## Data for the task
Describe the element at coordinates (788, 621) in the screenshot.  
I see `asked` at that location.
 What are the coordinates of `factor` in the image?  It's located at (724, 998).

---

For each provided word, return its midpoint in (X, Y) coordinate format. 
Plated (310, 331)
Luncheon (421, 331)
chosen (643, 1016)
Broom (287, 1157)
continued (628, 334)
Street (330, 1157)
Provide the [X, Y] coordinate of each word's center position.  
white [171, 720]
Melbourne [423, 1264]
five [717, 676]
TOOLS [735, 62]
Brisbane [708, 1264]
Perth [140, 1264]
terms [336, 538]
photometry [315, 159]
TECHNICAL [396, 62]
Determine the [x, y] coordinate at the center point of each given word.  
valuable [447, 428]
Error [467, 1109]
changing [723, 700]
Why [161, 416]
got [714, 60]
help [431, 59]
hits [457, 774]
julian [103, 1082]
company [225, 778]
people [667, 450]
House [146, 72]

## Stated task
Return the records from the line with "Perth [140, 1264]" up to and including the line with "House [146, 72]", reproducing each line without changes.

## Answer for this exercise
Perth [140, 1264]
terms [336, 538]
photometry [315, 159]
TECHNICAL [396, 62]
Determine the [x, y] coordinate at the center point of each given word.  
valuable [447, 428]
Error [467, 1109]
changing [723, 700]
Why [161, 416]
got [714, 60]
help [431, 59]
hits [457, 774]
julian [103, 1082]
company [225, 778]
people [667, 450]
House [146, 72]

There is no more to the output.